Satyendra Nath Bose & his contribution in the field of Science

Satyendra Nath Bose & his contribution in the field of Science

On January 1st, 1894, Satyendra Nath Bose was born in Kolkata, India (then Calcutta). Indian mathematician and physicist Satyendra Nath Bose is renowned for his collaboration with Albert Einstein on a hypothesis describing the gas-like characteristics of electromagnetic radiation. On February 4, 1974, Satyendra Nath Bose passed away in Calcutta.

Satyendra Nath Bose excelled academically in both high school and college. He received the highest marks possible in all of his exams, including those for his graduate and post-graduate degrees. He graduated from the Presidency College in Calcutta in 1915 with an M.Sc. in mixed mathematics. From 1921 to 1945, he taught at the University of Dacca before moving back to Calcutta (1945–56). Between 1918 and 1956, Satyendra Nath Bose published a large number of scientific papers that expanded statistical mechanics, knowledge of the electromagnetic properties of the ionosphere, X-ray crystallography and thermo luminescence theories, and unification field theory. Einstein requested Bose’s assistance after reading his Planck’s Law and the Hypothesis of Light Quanta (1924).

Satyendra Nath Bose Important Events

YearSatyendra Nath Bose
1926He was then made Head of the Department of Physics at Dhaka University
1937Rabindranath Tagore dedicated his only book on science, Visva–Parichay, to Satyendra Nath Bose
1954Satyendra Nath Bose was honoured with title Padma  Vibhushan by the Indian Government
1959Satyendra Nath Bose was appointed as the National Professor, the highest honour in the country for a scholar, a position he held for 15 years.
1958Satyendra Nath Bose became a Fellow of the Royal Society and was nominated as member of Rajya Sabha.

Contributions of Satyendra Nath Bose to Physics

In 1921, Satyendra Nath Bose started his employment as a Reader in Physics at the brand-new Dacca University. While giving a lecture, he prepared a paper that derived Planck’s Law. His study was titled Planck’s Law and the Quantum Hypothesis of Light. Max Planck had explained in the theory of black body radiation in 1900 that light is released in discrete amounts (quanta) rather than as a continuous wave. He came up with this formula, but neither he nor other scientists thought it was sufficient. Albert Einstein later offered an explanation for the photoelectric phenomena based on Planck’s quanta as photons in a work that was published in 1905. Einstein was awarded the Nobel Prize, but not for his contributions to relativity.

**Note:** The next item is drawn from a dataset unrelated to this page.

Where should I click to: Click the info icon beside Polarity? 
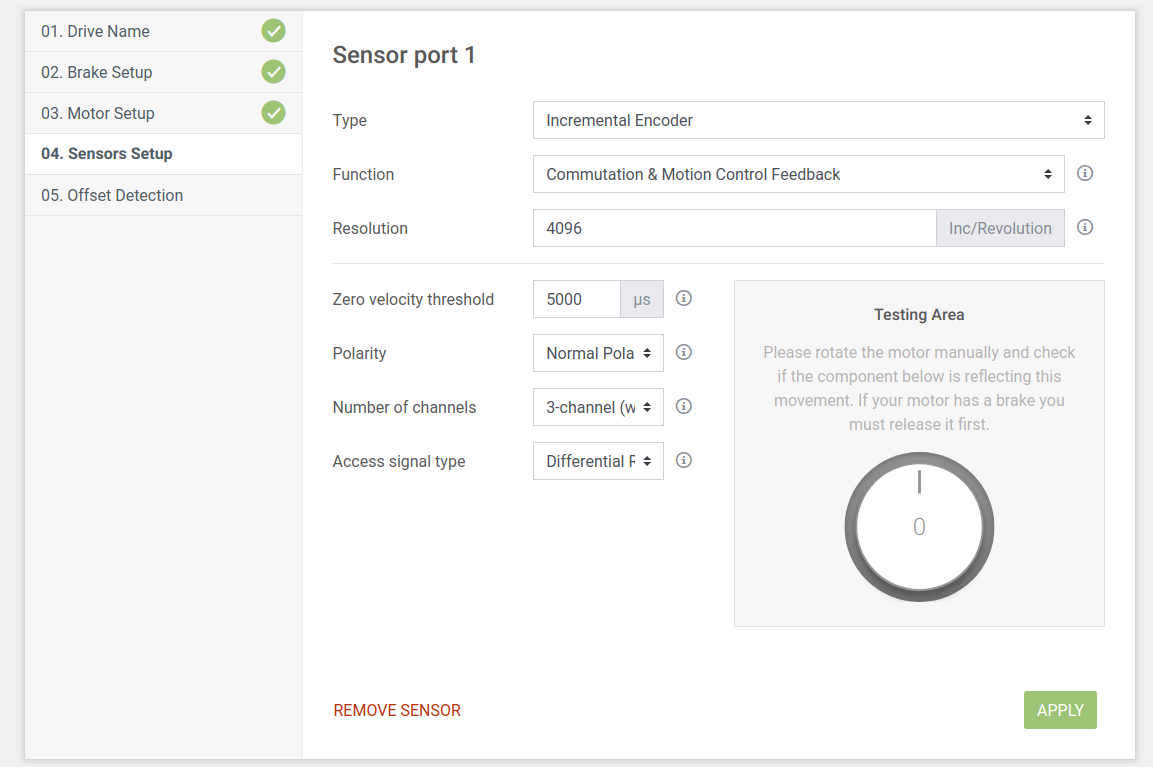684,353
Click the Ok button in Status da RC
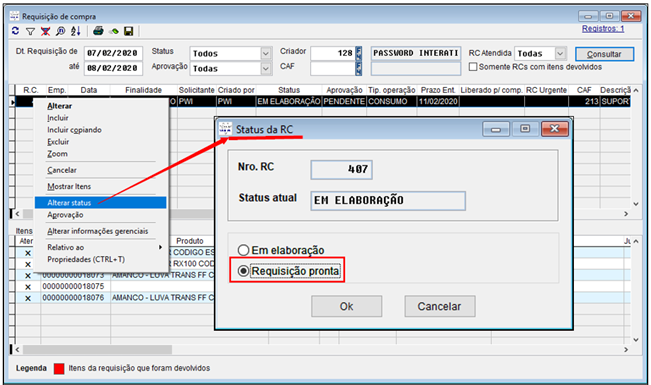The width and height of the screenshot is (651, 385). [x=347, y=307]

Achievements of Satyendra Nath Bose

Satyendra Nath Bose served as an advisor to the Council of Scientific and Industrial Research once it was established. He was also chosen to serve as the head of the National Institute of Science, the Indian Statistical Institute, and the Indian Physical Society. He was also named general president of the Indian Science Congress. A Rajya Sabha nomination was made for him. In 1958, he was given the title of Fellow of the Royal Society. Bose was given the Padma Vibhushan honour in 1954. Satyendra Nath was not awarded the Nobel Prize despite being nominated. Bose may not have been offended because, in the world of science, having your name engraved in the language of the field was far more durable than receiving a Nobel Prize. Indians would have been painted by this slight. 

Legacy of Satyendra Nath Bose

To honour Satyendra Nath Bose’s contributions to science, Dirac named a class of fundamental subatomic particles known as bosons in his honour. Despite the fact that S N Bose’s theories on the boson, Bose-Einstein statistics, and Bose-Einstein condensate were the subject of seven Nobel Prizes for science, Bose himself did not get one.

Google honoured Satyendra Nath Bose by including him on a Google Doodle for the 98th anniversary of Bose sending his quantum formulations to German scientist Albert Einstein on June 4, 2022. Albert Einstein recognised it as a significant quantum mechanical discovery.